Let's just WILDY guess: Best case scenario Book Value is the metric. YCharts tells me it's $17.24. So:

  • $93 consideration - $17.25 = $75.76 * 35% = $26.52 potential haircut. The new deliverable would be, in this scenario, $66.48, meaning More or less if Reserven aus Kapitaleinlagen is more or less than $17.24.

What's the Big Deal??

To have the option deliverable not undergo a giant repricing ChemChina, any of these could occur:

  1. Get 98% of shares tendered (more difficult than AVG deal); or
  2. NOT get 98% but "may, depending on the structure of the squeeze-out merger" avoid Swiss Withholding Tax (I don't know they'll be ambitious in getting this done); or
  3. Keep extending the offer to get over 98% (it's not clear the Prospectus allows this); or
  4. The OCC adjusts this contract (or fails to adjust it) in a way that capriciously picks winners and losers.

The OCC part is tricky, because AVG got the 95% but everything was tied up in the courts...and the OCC didn't adjust until the end of the trial, while Prosensa got 96.76%, structured it as an asset sale anyways, and the options were adjusted 3 weeks later.

If you put a $26.52 unilateral adjustment on the Put deliverable, you are talking serious pain for short put holders. Right now I can buy a Dec $90 strike put for $2.60. (I force you to pay me $90 and give you 1 SYT share.) With a normal contract, if you're down some money, maybe SYT comes back, or your dividends make you whole (eventually). If the deal fell apart...you still own Syngenta.
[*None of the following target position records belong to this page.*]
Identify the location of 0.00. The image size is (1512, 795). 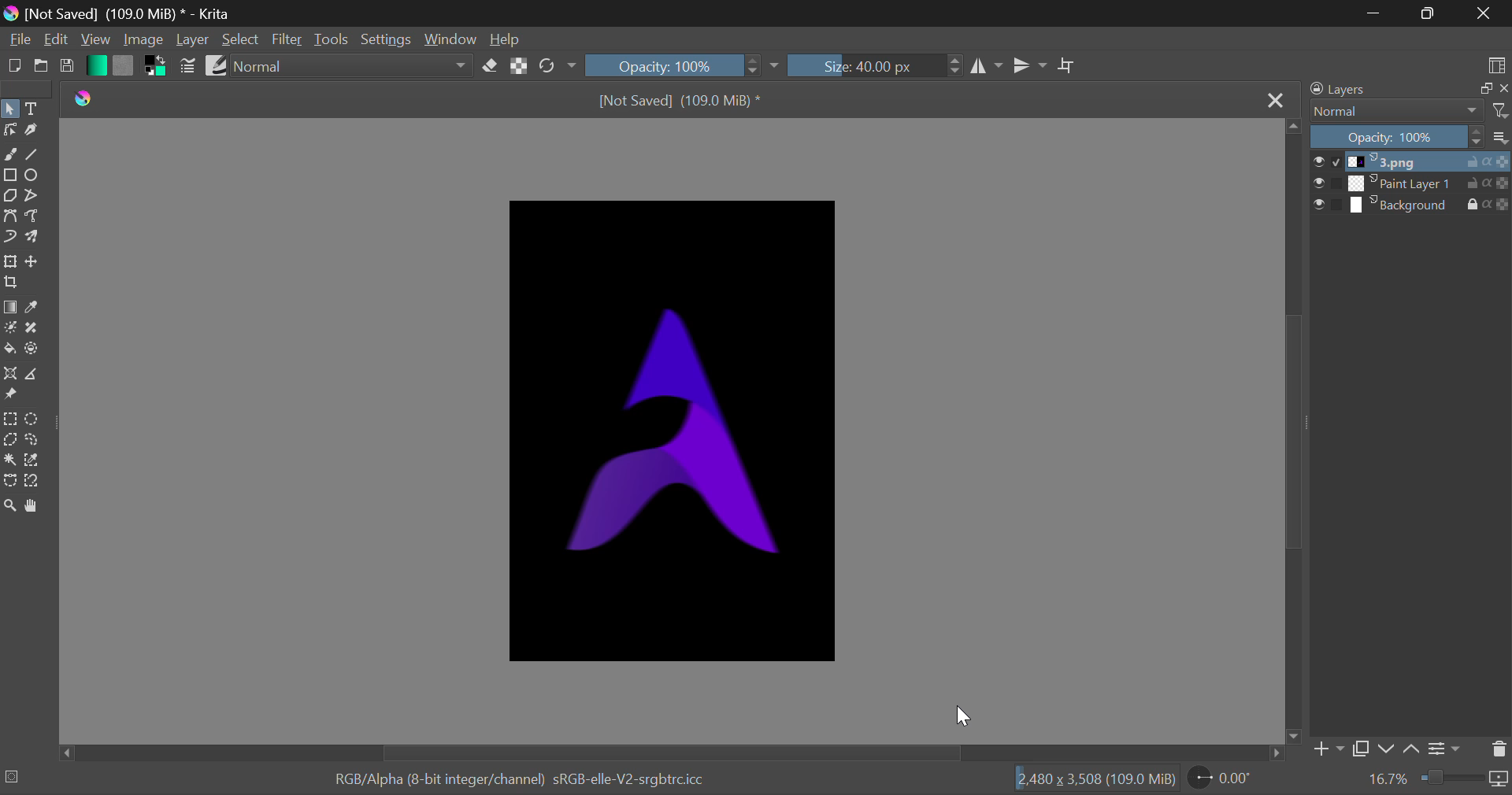
(1223, 780).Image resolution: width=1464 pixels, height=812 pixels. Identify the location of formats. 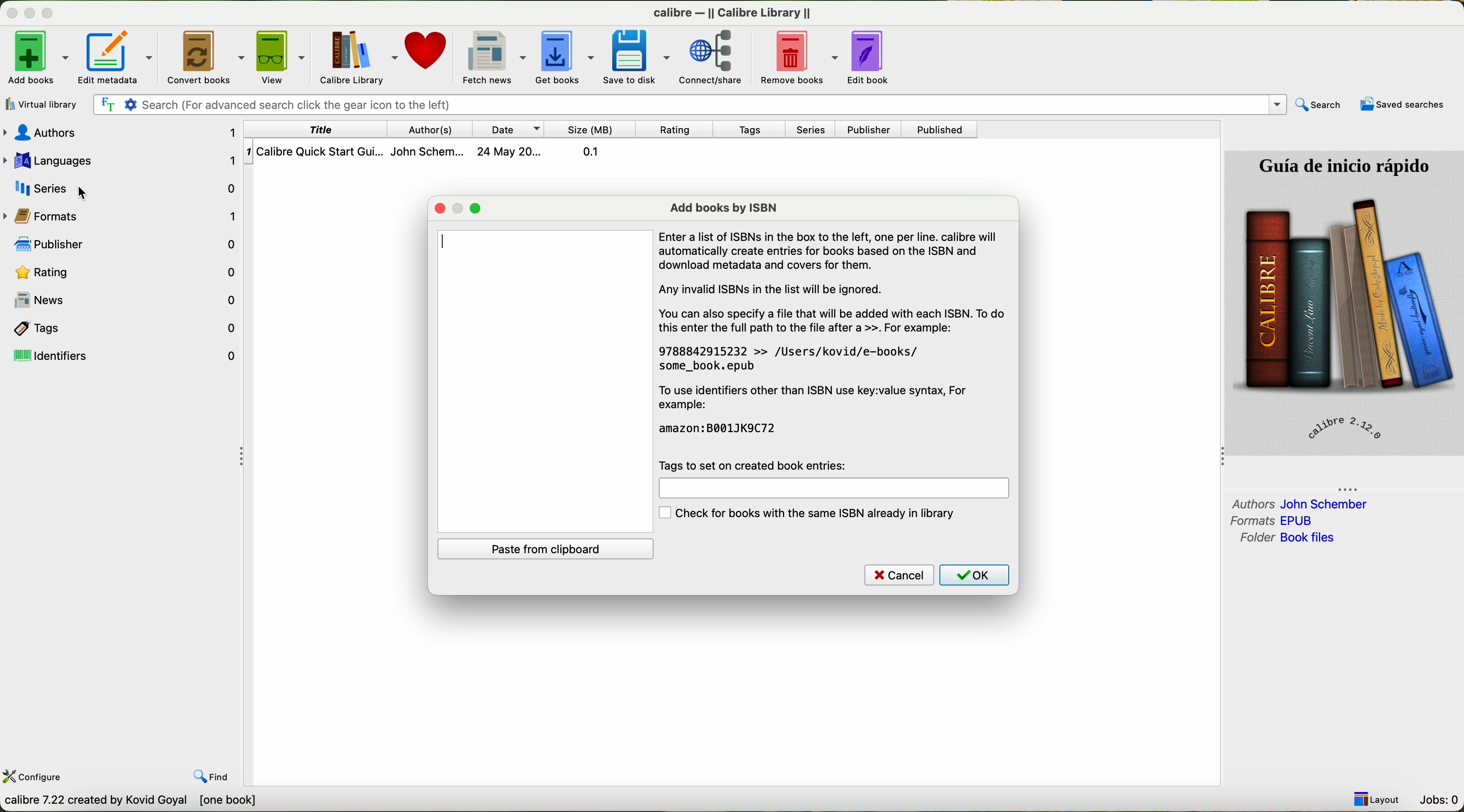
(1274, 520).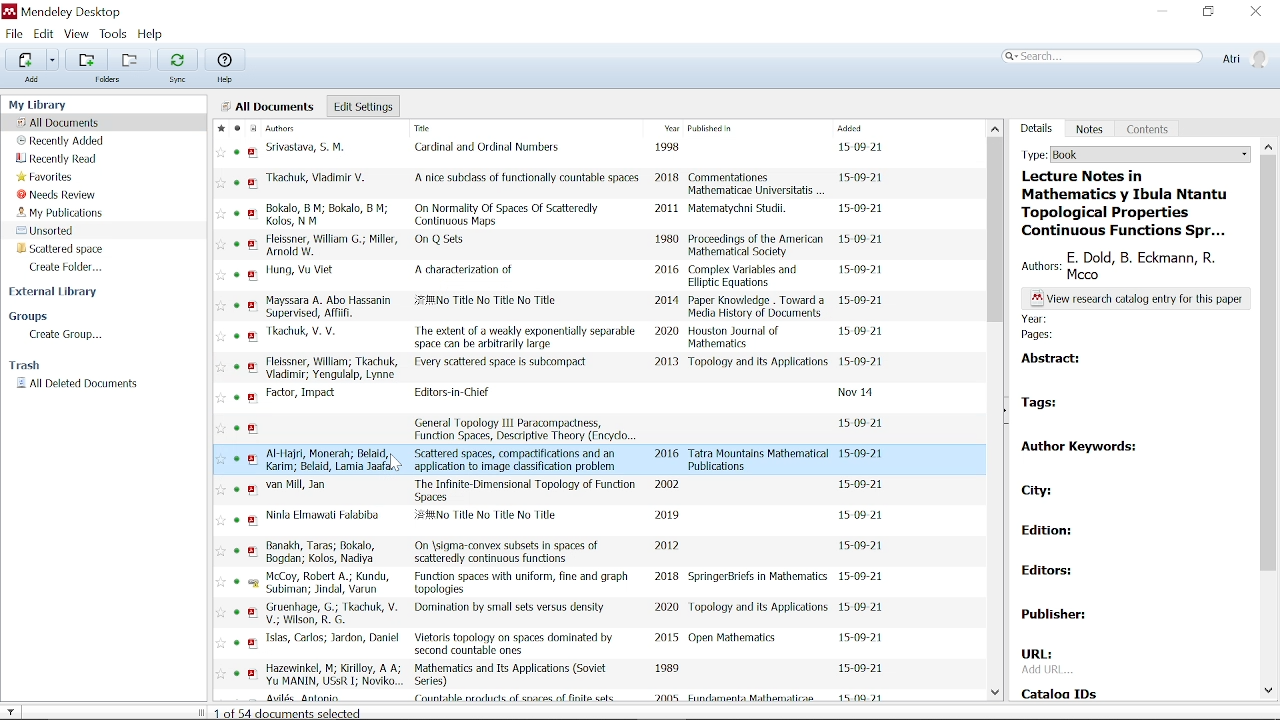 The width and height of the screenshot is (1280, 720). I want to click on favorites, so click(46, 178).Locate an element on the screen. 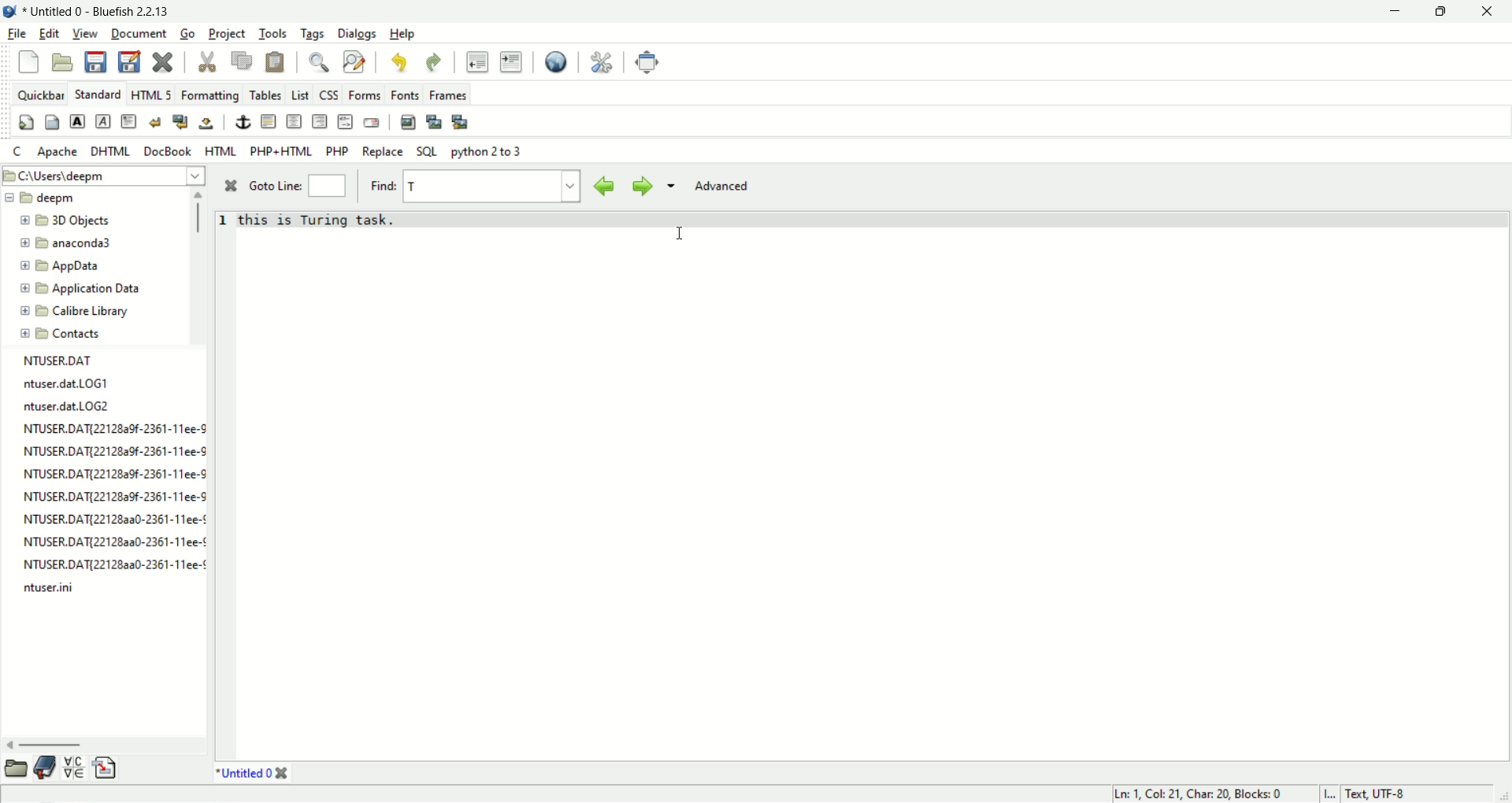  HTML is located at coordinates (222, 150). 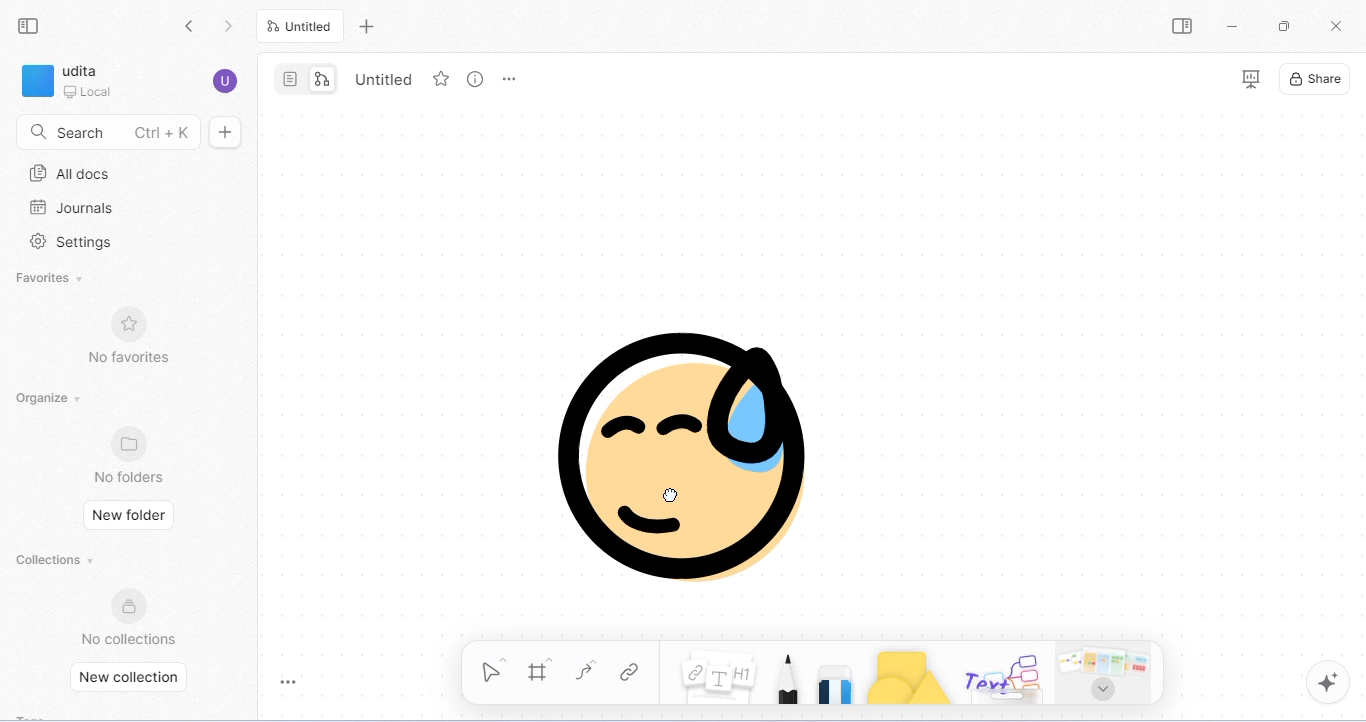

BUT, if the deliverable adjusts to $66.48 in cash, overnight, I'm making $20.92 on my $2.60 investment... 8x my investment, and that is it, finito. The book is closed. Syngenta is delisted.

Which all begs the question:

Are you willing to risk a $21 loss to make $2.60?

I'm not. But I'm ready to go the other way on that.

FULL DISCLOSURE: I USED to be short the puts, as I expected the deal to get approved and close, and my thesis was right. I overlooked the nuances of cross border M&A, Swiss Withholding Tax, and the magnitude of the consequences. Given the massively asymmetric payoff, I flipped sides. I reserve the right to close my position at any time, for a profit or loss, at my choosing.

Disclosure: I am/we are short SYT.

Additional disclosure: Caveat: I'm long SYT in that the deal will close, but I'm short SYT via put options that I think could reprice lower.